━━ Available records
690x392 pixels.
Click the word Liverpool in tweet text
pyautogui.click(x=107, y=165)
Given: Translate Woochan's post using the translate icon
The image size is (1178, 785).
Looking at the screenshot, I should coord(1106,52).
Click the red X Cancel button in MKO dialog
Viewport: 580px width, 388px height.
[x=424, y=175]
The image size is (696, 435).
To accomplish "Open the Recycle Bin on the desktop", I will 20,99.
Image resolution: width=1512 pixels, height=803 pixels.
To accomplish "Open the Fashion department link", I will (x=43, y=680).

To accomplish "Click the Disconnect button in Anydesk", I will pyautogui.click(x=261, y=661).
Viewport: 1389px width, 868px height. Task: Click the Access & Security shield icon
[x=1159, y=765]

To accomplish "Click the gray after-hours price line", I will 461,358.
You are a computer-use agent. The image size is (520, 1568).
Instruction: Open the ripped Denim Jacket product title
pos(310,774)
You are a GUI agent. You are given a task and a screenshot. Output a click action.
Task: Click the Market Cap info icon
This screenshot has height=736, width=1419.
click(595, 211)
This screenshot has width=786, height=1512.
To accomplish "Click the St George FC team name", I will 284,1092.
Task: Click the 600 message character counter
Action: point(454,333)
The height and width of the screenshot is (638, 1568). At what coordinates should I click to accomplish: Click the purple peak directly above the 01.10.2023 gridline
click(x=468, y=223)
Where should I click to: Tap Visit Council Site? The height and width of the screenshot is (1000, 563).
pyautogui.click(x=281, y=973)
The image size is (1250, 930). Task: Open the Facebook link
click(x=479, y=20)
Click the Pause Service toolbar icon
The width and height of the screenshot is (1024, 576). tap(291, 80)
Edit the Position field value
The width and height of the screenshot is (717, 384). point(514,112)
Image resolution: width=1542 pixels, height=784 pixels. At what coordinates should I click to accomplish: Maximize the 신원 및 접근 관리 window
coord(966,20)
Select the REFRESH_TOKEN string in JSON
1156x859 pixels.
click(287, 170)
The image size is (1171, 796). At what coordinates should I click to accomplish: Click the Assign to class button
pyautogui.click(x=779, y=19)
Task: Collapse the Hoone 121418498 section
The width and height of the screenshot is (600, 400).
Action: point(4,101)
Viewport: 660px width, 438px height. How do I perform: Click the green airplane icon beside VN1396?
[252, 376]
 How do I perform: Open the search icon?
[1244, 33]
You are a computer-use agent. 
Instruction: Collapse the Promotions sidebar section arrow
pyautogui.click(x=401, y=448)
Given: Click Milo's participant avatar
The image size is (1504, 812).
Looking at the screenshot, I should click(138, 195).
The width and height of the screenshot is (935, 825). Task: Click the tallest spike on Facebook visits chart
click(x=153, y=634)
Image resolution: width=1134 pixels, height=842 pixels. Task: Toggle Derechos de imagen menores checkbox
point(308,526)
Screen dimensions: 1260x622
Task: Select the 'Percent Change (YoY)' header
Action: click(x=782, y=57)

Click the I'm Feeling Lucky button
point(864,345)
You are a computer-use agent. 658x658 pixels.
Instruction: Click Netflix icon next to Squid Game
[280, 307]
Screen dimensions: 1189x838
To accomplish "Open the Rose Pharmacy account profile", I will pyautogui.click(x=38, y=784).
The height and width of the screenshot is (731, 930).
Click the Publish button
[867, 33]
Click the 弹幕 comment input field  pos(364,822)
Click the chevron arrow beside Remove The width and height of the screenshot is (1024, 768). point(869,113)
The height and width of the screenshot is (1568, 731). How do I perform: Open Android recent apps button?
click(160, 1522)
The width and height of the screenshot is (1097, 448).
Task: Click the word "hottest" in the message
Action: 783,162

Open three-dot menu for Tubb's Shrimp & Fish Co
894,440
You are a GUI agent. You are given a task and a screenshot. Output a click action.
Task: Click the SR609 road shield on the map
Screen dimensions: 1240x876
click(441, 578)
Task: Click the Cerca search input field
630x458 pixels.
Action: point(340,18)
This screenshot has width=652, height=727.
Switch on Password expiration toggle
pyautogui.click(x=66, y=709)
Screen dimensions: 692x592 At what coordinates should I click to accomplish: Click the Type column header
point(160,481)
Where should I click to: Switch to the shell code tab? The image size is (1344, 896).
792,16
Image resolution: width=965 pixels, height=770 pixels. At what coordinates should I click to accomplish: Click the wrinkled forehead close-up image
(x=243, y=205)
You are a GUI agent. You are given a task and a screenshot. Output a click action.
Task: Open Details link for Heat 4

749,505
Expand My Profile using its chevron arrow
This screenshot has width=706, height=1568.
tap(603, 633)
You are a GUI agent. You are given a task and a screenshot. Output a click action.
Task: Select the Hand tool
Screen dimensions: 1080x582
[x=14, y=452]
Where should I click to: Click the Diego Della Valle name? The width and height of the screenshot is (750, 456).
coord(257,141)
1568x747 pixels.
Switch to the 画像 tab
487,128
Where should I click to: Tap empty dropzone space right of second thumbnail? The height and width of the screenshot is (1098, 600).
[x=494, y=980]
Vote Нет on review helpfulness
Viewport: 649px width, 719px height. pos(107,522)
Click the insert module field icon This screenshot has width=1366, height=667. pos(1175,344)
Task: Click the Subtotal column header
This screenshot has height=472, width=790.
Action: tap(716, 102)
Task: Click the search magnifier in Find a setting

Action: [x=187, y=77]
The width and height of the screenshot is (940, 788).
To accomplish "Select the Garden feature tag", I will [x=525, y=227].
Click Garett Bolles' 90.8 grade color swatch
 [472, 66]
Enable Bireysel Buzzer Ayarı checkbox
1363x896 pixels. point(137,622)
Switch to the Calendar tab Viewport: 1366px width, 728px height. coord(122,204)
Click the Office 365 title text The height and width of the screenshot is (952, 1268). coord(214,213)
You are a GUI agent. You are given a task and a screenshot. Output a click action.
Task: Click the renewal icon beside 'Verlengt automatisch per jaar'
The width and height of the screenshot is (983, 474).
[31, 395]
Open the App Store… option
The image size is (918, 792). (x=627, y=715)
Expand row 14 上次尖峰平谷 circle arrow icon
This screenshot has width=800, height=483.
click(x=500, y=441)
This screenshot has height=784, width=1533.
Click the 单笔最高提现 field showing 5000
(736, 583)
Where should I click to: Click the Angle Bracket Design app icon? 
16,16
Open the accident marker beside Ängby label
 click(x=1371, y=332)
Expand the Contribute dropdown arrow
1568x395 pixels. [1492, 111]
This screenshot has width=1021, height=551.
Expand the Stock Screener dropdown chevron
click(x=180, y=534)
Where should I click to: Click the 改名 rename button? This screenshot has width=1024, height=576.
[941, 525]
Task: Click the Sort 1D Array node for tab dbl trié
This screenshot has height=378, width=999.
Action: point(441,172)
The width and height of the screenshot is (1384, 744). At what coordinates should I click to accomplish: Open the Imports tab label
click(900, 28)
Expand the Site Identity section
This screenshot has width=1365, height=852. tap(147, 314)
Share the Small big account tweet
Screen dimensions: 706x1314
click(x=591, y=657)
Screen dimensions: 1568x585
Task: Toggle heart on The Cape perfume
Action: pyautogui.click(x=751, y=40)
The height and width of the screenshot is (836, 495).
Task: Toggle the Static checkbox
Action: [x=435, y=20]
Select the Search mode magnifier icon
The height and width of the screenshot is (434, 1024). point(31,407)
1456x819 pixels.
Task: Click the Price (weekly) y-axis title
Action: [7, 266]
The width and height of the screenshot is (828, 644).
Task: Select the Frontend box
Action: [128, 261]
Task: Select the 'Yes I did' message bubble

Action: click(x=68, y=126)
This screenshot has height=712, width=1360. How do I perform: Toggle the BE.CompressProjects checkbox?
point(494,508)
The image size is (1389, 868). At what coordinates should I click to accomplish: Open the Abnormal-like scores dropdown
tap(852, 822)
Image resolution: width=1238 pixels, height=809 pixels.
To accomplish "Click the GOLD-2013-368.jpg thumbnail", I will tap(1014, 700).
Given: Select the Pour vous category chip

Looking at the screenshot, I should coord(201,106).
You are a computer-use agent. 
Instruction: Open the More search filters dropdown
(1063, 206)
━━━━
--- Assignment ---
Every line that holds the word "account" should be copied from the records.

--- Output of the task ---
To accomplish "Open the Rose Pharmacy account profile", I will pyautogui.click(x=38, y=784).
Share the Small big account tweet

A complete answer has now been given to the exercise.